There are three site- and building-specific conclusions:
After implementing new design and operational methods, the overheating of indoor spaces was alleviated. For a particular office building in Omsk (Russia), the average indoor temperature was reduced from 23.5 to 20.4 °C. According to national regulations, the threshold for indoor temperature in an office building during winter in Russia is pretty low and accounts for only 18 °C. Provided that fact, the level of thermal comfort above 20 °C is expressed as ‘normal’.
The thermal balance between offices is to be enhanced as demonstrated by the indoor temperature, variations in which became less steep. About 19.8% of energy will also be saved during the heating season.
Regarding the control of the indoor temperature and saving effect, we specifically compared the difference between the maximum values and the minimum values of absolute thermal comfort and heating demand per day, of which the minimum one (0.2%) corresponded to the optimal operation and ensuring the indoor environment by taking the wind into account and the maximum one to night setbacks (8.2%).

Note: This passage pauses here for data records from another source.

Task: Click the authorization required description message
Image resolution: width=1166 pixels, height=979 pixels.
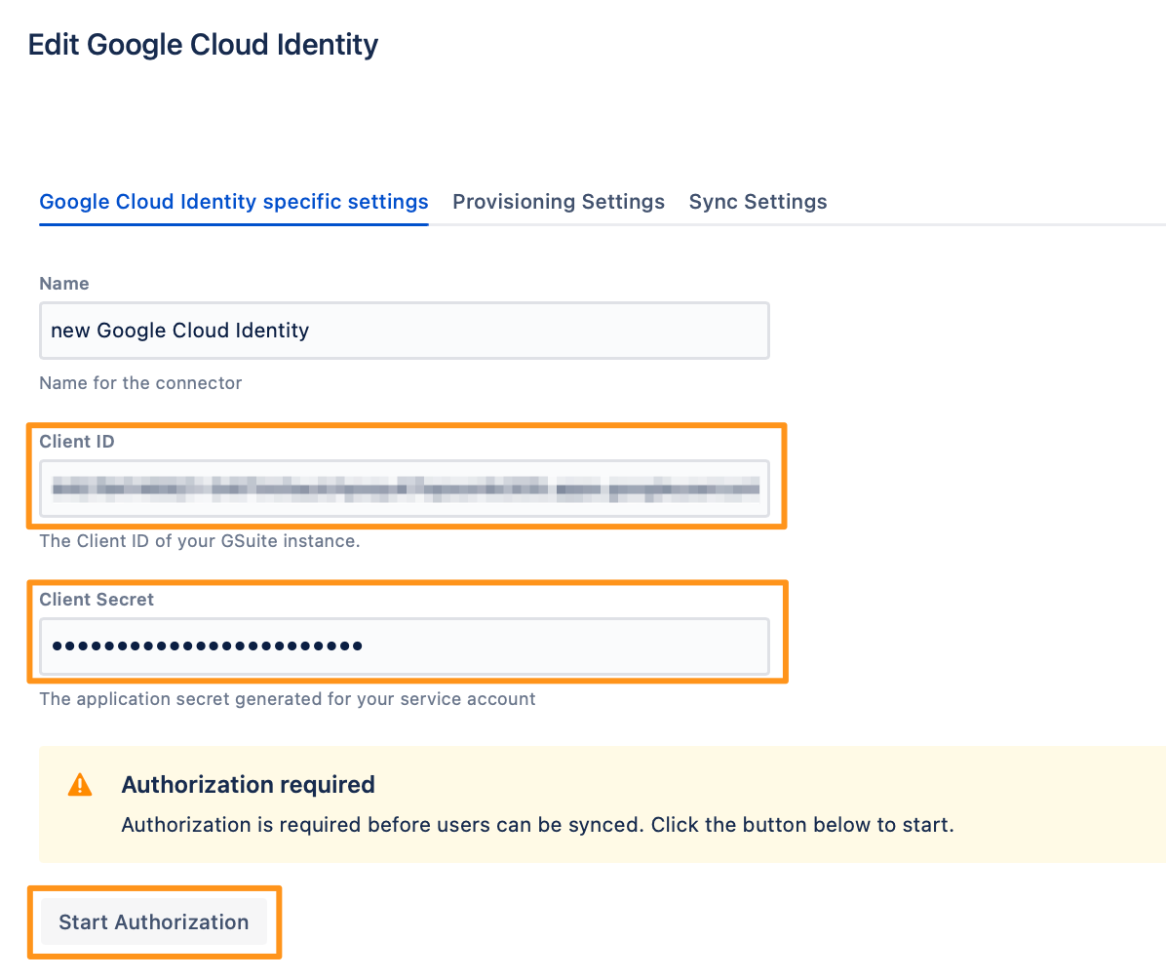Action: [x=537, y=825]
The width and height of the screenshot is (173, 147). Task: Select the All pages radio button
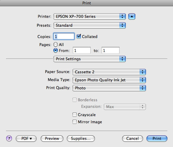(56, 45)
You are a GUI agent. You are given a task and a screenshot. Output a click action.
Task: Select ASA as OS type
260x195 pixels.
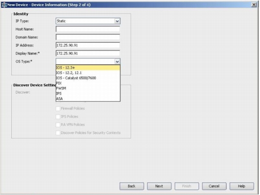pos(88,99)
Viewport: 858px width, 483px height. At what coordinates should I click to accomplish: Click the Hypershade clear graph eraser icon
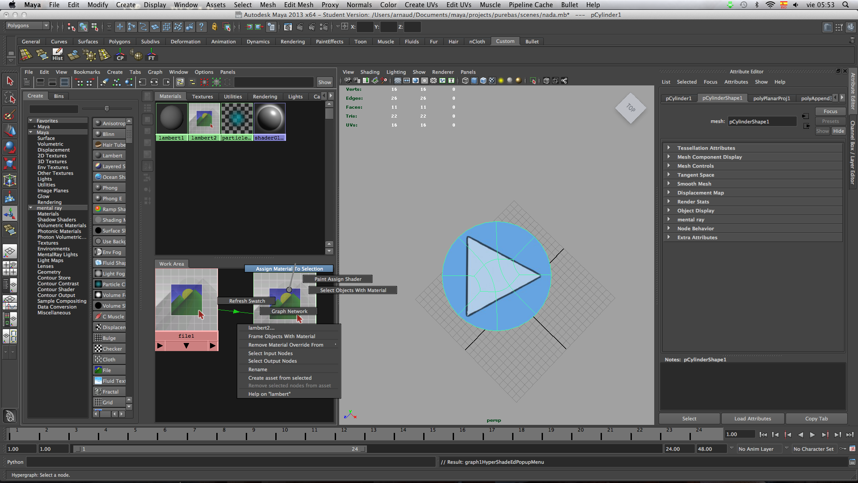tap(104, 82)
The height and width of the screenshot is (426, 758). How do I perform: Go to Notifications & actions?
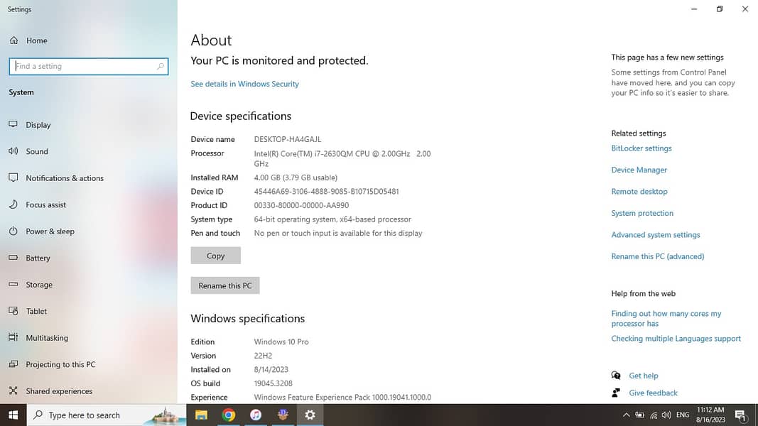[x=65, y=178]
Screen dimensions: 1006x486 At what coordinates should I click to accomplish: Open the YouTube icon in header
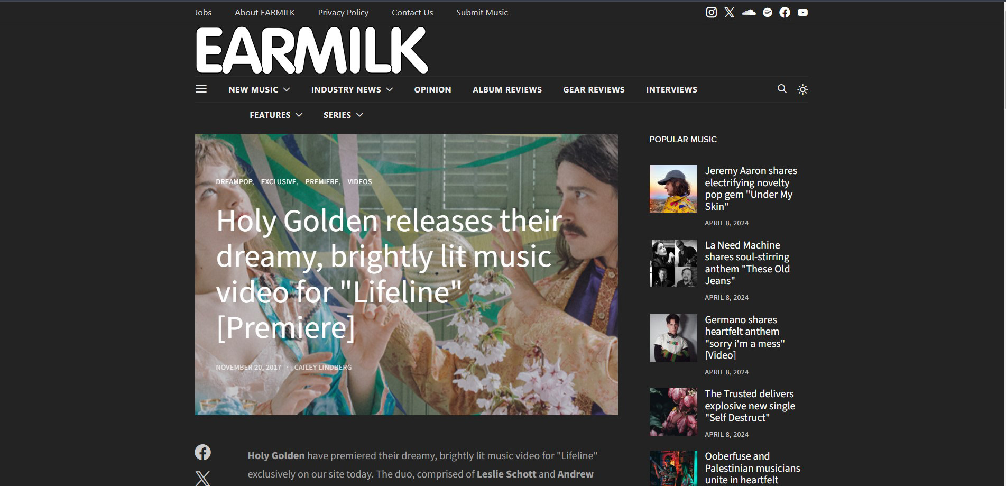(x=802, y=12)
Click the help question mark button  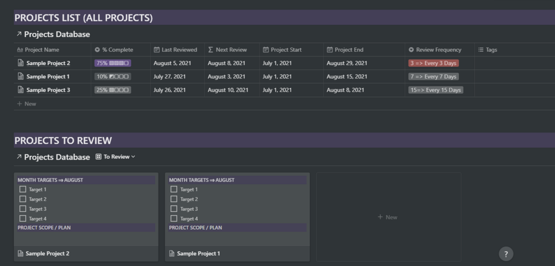point(506,254)
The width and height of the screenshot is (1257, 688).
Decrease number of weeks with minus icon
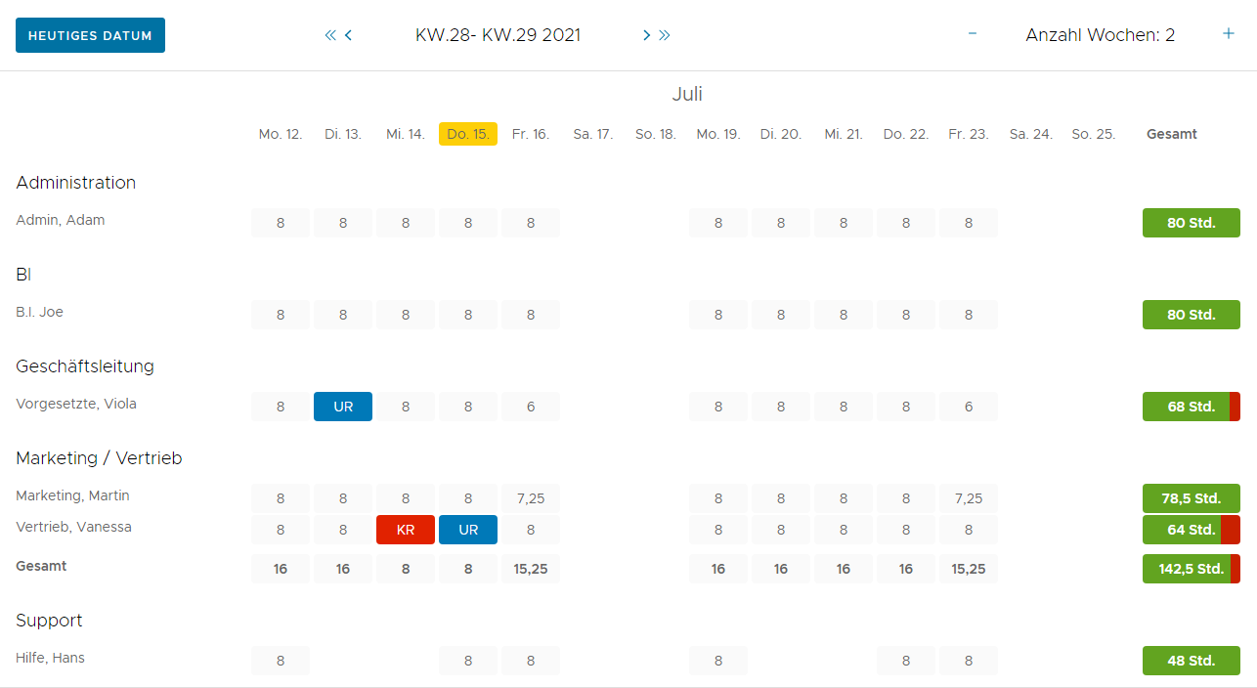point(973,34)
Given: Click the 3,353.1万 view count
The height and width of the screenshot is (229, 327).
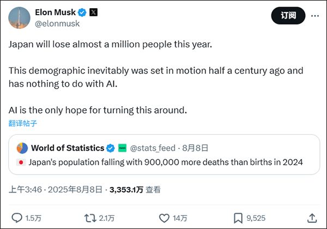Looking at the screenshot, I should click(126, 190).
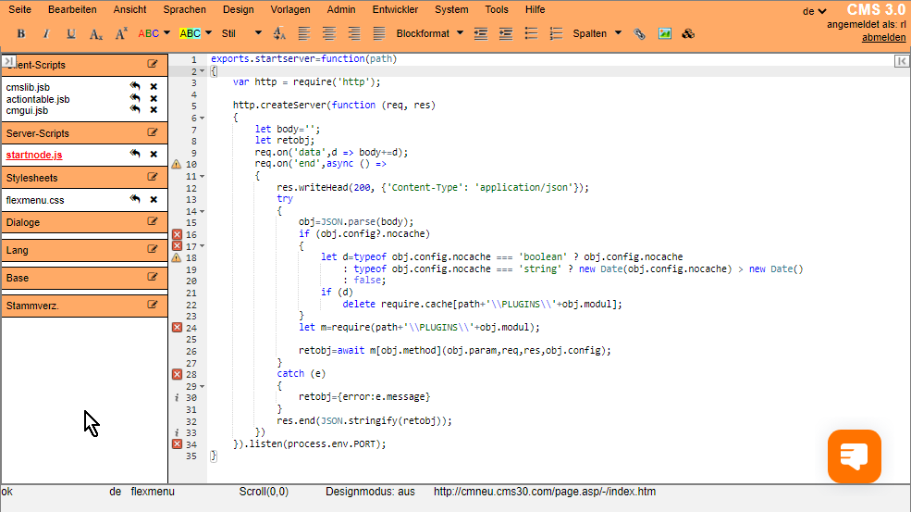The width and height of the screenshot is (911, 512).
Task: Toggle bold formatting in the toolbar
Action: point(21,33)
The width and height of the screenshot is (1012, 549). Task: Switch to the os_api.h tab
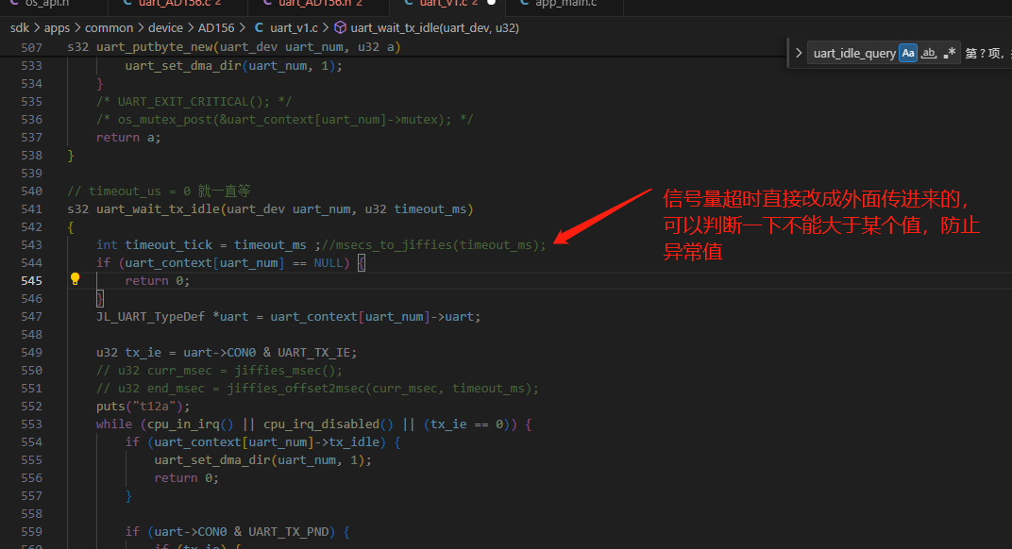(47, 3)
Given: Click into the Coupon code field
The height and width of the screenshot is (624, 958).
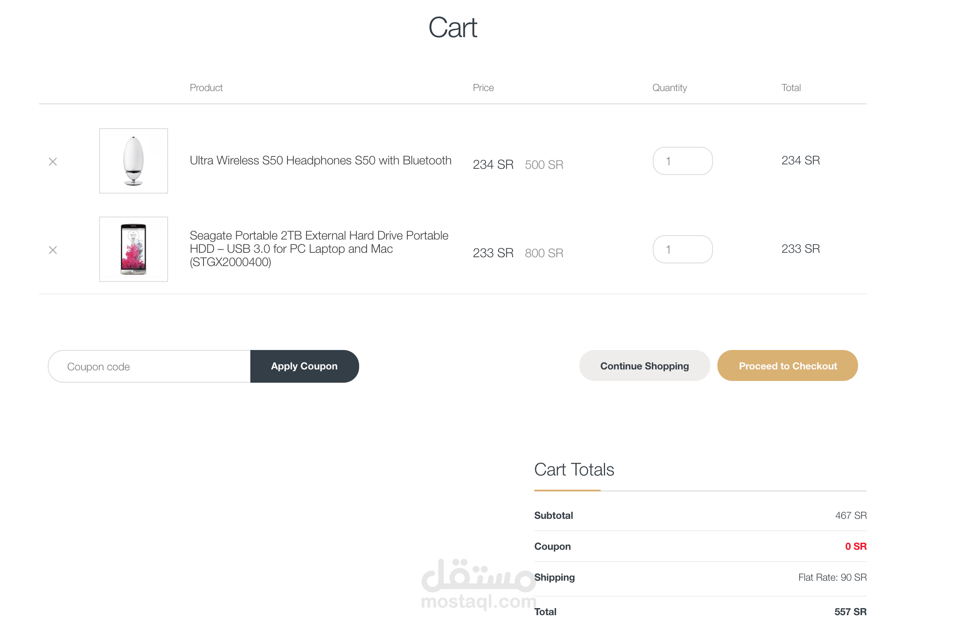Looking at the screenshot, I should pyautogui.click(x=149, y=367).
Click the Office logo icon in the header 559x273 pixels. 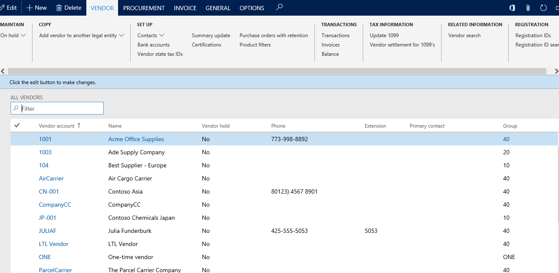[512, 8]
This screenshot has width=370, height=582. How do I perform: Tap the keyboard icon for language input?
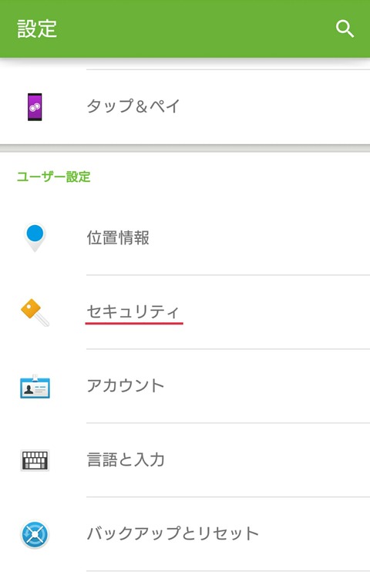tap(35, 460)
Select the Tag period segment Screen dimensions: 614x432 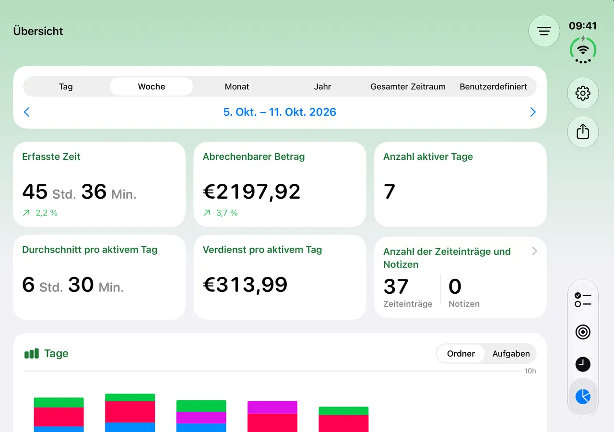tap(66, 87)
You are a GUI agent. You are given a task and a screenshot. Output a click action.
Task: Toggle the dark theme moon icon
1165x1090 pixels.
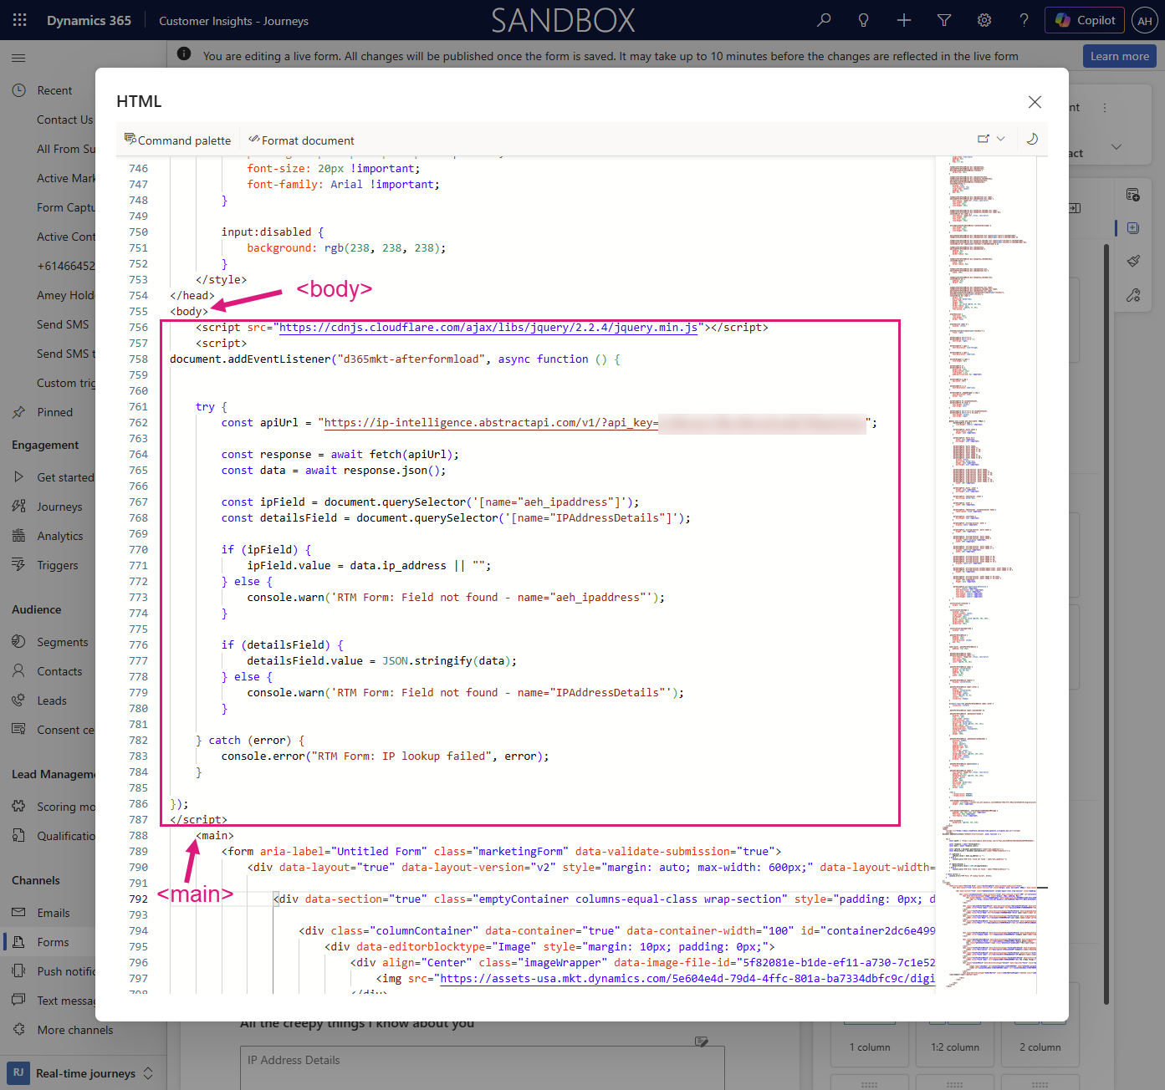coord(1032,139)
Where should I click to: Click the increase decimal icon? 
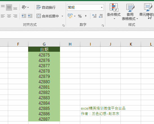point(94,16)
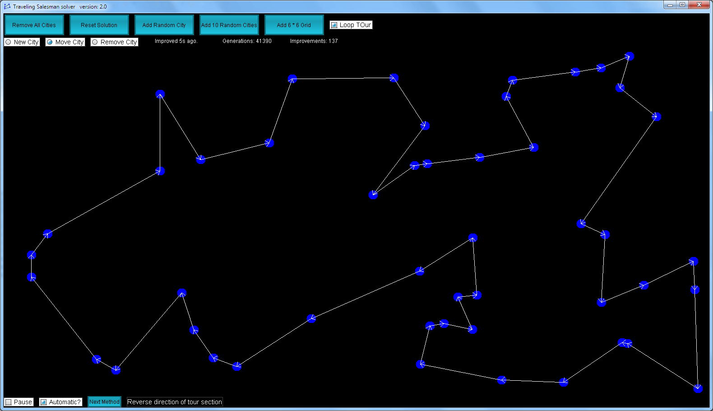Select the Remove City radio option
The height and width of the screenshot is (411, 713).
coord(114,42)
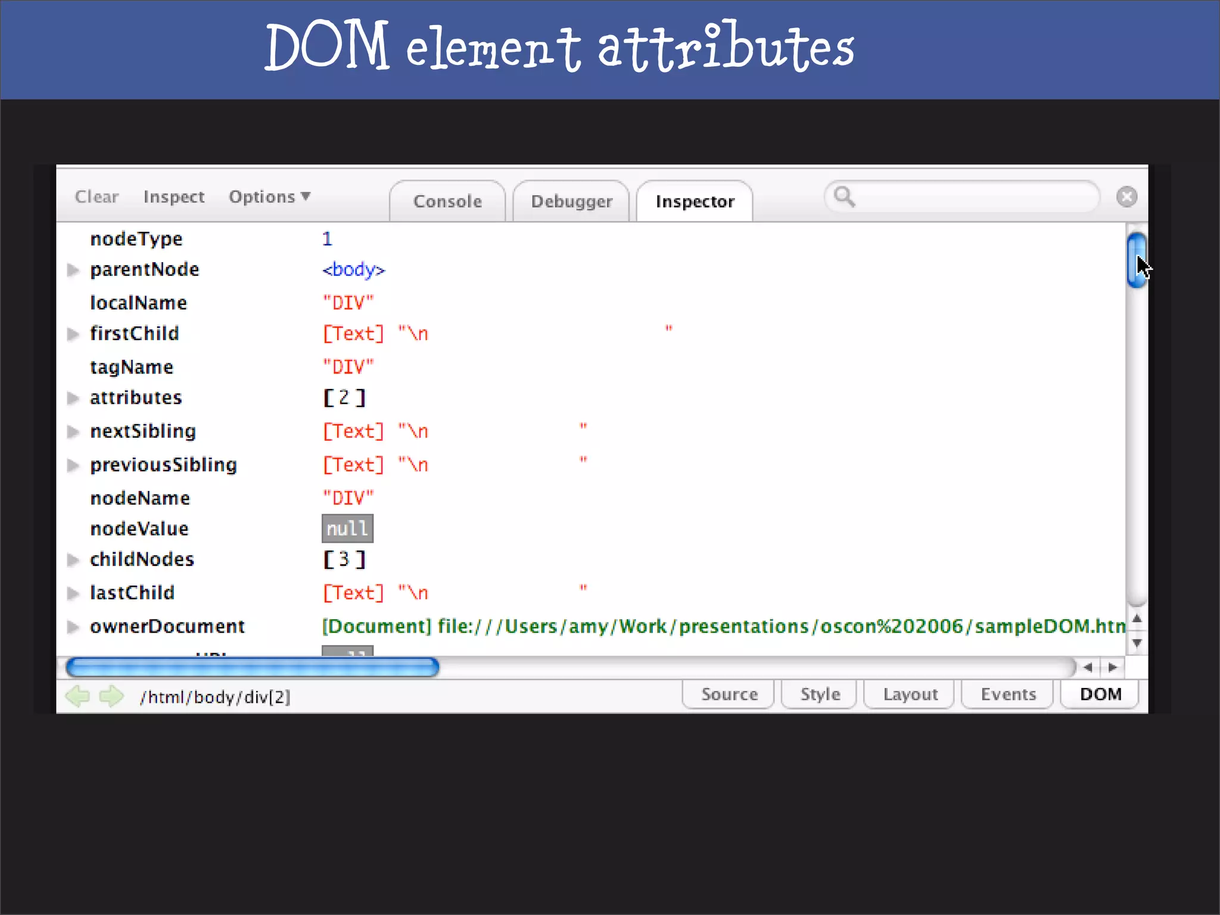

The proposed indoor temperature control method employs logged data from sensors and advanced simulations to decrease energy use while maintaining occupant comfort. It integrates model adaptive control strategies for transient effects caused by varying thermal loads, occupancy patterns, and external weather conditions. This approach dynamically adjusts HVAC setpoints based on previous patterns, improving energy efficiency by up to 15% compared to traditional systems.
The new design methods emphasize considering building materials and glazing to minimize temperature fluctuations and delay peak thermal loads. Operational methods prioritize adaptive thermal comfort models, enabling a tolerance of transient temperature variations of up to 3 °C without sacrificing comfort, alongside occupancy-driven setpoint adjustments for periods of low demand, achieving energy savings of 10% to 20%. These innovations enhance building sustainability by harmonizing energy efficiency and thermal comfort in real-world applications.
In a nutshell, the indoor temperature fluctuations became smoother after the new control strategy was implemented. The building energy consumption also decreased drastically. This proves that the control strategy suggested in this paper has considerable heat conservation potential.